## Try it:
The answer must be an exact copy of the lines from the one containing "This screenshot has width=1195, height=720." through the last line of the records, with the pictures left out.

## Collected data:
'''

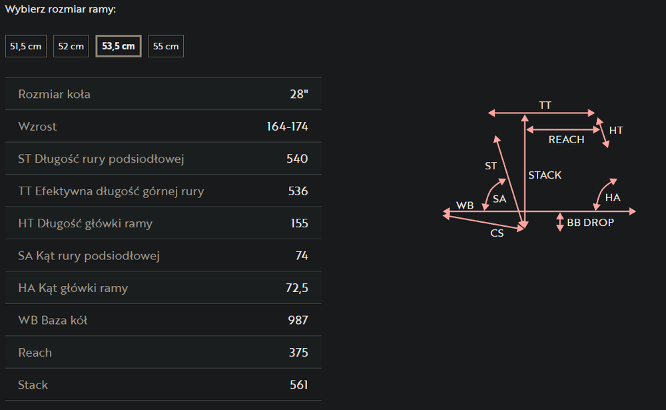666x410 pixels.
Task: Click the SA Kąt rury podsiodłowej row
Action: coord(163,255)

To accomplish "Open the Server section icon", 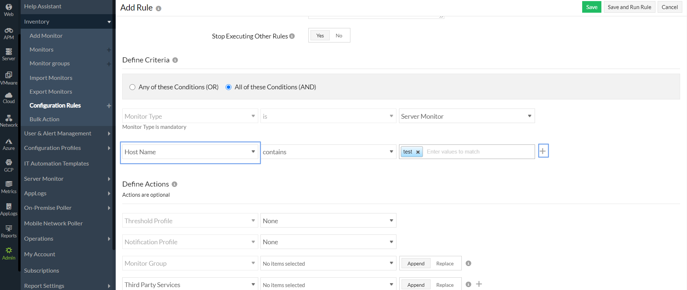I will pos(9,54).
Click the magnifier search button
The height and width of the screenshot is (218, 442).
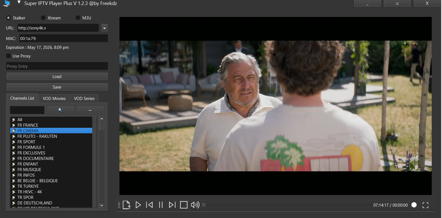coord(60,110)
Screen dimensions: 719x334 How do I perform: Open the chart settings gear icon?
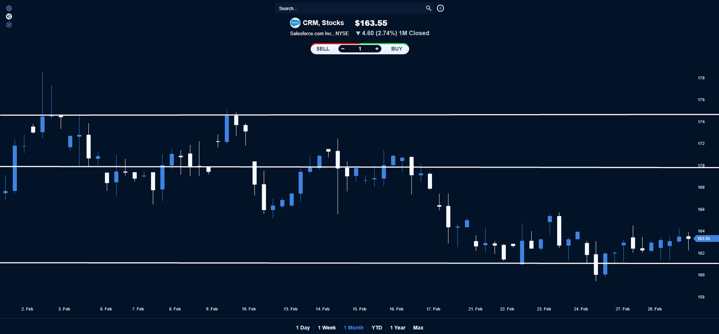point(9,24)
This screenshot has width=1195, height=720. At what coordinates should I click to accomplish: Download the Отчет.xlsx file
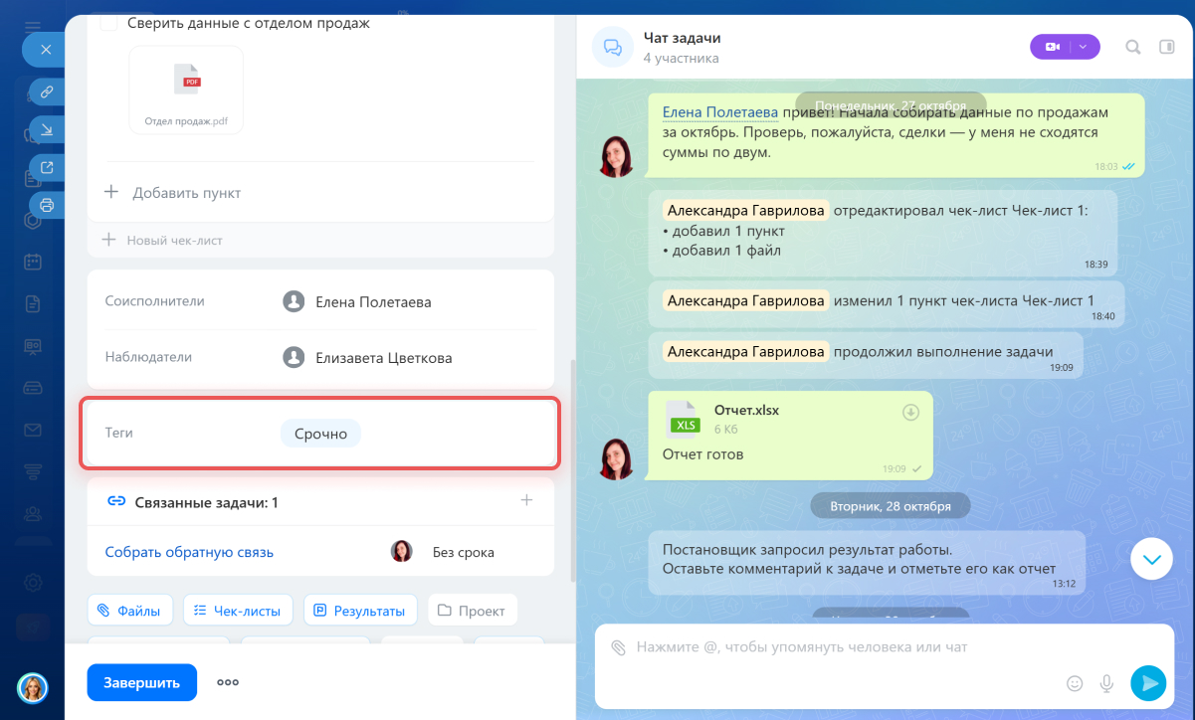coord(910,413)
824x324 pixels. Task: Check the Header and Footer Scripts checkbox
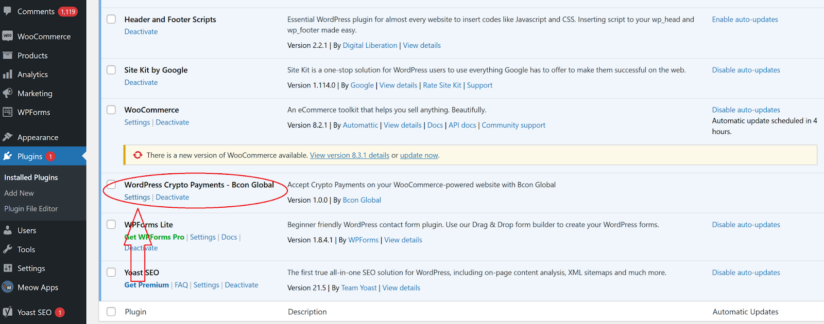coord(111,19)
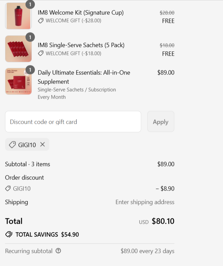Click the Order discount GIGI10 tag icon
This screenshot has width=223, height=266.
point(8,189)
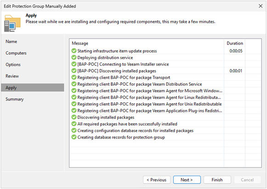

'''

## Solution below:
This screenshot has width=1195, height=720. At what coordinates should I click to accomplish: Download the Отчет.xlsx file
coord(910,413)
824x324 pixels. Task: Check the Header and Footer Scripts checkbox
coord(111,19)
Click the Order discount GIGI10 tag icon
This screenshot has width=223, height=266.
point(8,189)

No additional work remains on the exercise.